Azure Kubernetes Service reduces the operational burden of running Kubernetes by managing the control plane — API server, etcd, scheduler — so you don’t have to. What it doesn’t manage is everything else: node pool configuration, workload identity, storage class selection, networking topology, upgrade timing, cost governance, and security posture. The “managed” label covers a narrow slice of what actually requires operational attention.
The articles in this collection address the decisions AKS leaves to platform engineers. Identity configuration covers Workload Identity Federation — why it’s more complex than service account tokens and where credentials still leak despite federation. Storage articles examine what happens to PVCs when node pools get replaced and which storage classes survive real restore scenarios. Networking content covers multi-cluster hub-spoke topologies and when mesh complexity becomes justified rather than premature.
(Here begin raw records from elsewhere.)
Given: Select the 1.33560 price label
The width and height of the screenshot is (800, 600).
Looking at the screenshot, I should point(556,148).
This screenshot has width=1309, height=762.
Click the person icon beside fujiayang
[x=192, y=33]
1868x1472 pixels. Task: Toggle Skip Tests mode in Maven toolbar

Cluster upgrades are a recurring theme because the documentation describes them optimistically. Cordon and drain behavior, Pod Disruption Budget configuration that actually prevents downtime rather than just satisfying a checkbox, and multi-node-pool rollout strategies that make upgrades reproducible rather than heroic one-off events.
Cost governance gets specific attention because resource limits are not a cost strategy. Node pool design decisions, spot VM integration without reliability regressions, and FinOps tagging that produces actionable attribution are each covered with the trade-offs named explicitly.
At scale — clusters above a few hundred nodes — AKS behavior changes in ways that smaller clusters don’t expose. etcd limits under high object churn, network saturation, observability overhead that compounds with cluster size, and cost patterns that emerge from early architectural decisions are addressed in articles grounded in production experience rather than constructed scenarios.